Data supplied>

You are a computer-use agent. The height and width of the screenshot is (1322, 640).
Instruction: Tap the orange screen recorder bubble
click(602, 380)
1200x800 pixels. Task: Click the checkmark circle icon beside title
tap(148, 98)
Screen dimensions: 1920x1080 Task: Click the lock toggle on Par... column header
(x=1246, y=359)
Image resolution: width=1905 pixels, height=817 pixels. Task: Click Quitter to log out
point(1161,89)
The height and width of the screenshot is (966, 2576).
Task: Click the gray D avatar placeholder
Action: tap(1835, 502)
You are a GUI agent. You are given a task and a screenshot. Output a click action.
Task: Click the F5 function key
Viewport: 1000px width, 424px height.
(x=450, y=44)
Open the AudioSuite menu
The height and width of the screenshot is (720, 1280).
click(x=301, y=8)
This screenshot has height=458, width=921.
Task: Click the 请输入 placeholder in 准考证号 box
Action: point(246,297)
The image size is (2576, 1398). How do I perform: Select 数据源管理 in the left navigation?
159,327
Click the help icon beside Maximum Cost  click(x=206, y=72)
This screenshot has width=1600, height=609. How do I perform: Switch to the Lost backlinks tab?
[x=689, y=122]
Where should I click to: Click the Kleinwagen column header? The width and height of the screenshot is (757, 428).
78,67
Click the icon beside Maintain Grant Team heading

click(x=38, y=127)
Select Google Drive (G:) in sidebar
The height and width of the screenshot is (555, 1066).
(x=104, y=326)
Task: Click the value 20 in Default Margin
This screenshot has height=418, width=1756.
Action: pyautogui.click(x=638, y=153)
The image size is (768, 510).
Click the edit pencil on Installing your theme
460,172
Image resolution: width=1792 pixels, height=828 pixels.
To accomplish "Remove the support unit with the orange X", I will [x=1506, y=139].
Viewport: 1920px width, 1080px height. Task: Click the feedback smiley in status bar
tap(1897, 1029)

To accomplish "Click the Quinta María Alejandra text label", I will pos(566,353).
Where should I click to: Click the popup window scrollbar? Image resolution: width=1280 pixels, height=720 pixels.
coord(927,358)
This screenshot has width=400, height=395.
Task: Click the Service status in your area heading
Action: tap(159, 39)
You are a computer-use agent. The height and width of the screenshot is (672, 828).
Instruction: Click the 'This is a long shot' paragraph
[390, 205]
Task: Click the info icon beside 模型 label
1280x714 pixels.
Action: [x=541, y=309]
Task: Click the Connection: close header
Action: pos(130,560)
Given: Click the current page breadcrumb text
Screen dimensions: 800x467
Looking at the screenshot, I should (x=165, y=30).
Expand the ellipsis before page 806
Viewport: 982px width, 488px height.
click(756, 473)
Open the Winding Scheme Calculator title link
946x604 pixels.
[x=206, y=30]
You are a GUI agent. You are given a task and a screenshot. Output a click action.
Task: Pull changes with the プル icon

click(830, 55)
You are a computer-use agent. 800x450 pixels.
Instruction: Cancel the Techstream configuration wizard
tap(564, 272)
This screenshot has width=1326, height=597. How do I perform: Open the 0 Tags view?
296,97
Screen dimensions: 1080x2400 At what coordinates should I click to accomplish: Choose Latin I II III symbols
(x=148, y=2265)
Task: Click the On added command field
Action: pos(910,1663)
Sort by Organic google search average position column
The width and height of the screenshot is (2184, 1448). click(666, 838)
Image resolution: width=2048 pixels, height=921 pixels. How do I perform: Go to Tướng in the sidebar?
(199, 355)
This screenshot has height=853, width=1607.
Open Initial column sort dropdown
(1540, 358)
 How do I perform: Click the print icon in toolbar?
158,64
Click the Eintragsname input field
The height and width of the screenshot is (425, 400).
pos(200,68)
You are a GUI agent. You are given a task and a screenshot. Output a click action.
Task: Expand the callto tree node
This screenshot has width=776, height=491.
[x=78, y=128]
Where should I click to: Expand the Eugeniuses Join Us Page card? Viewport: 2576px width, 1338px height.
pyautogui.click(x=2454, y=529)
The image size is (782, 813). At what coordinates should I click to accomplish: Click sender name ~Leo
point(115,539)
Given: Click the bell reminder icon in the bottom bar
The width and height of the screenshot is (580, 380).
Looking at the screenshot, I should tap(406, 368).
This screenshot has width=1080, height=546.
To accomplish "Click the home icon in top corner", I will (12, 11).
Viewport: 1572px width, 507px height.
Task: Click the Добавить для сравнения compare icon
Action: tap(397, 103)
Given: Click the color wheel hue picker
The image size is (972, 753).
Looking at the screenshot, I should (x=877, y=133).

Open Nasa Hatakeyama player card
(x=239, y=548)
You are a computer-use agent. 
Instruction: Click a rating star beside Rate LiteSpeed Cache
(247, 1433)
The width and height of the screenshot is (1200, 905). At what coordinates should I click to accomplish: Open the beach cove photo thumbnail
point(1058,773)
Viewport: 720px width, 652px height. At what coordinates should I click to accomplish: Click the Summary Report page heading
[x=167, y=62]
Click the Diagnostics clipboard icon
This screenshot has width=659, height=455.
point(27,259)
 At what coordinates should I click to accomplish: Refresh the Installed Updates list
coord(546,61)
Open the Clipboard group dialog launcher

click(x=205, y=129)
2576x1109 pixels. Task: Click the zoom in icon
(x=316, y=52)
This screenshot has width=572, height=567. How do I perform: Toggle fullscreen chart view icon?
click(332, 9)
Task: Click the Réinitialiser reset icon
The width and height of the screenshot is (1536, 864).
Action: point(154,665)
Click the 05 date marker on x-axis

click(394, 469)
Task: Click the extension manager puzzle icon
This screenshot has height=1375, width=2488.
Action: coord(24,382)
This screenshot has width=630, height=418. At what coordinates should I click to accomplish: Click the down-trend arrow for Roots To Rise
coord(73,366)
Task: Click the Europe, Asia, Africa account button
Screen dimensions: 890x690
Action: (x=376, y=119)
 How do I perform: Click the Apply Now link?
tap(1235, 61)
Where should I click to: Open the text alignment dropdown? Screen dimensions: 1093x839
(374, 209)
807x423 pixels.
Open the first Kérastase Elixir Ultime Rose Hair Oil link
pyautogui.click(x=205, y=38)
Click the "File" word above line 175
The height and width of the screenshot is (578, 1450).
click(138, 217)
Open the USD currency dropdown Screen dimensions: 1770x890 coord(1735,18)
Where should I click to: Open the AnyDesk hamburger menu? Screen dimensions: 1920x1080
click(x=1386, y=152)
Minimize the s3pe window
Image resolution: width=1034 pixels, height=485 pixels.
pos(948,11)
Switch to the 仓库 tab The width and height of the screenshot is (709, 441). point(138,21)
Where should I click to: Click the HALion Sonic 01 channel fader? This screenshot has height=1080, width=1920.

Problem to solve> Gather every line from the records above that contains the string "point", and copy each matching line in full. Case counts.

Solved exercise>
point(1161,89)
Action: point(246,297)
point(115,539)
point(1058,773)
point(27,259)
Action: point(154,665)
Switch to the 仓库 tab The width and height of the screenshot is (709, 441). point(138,21)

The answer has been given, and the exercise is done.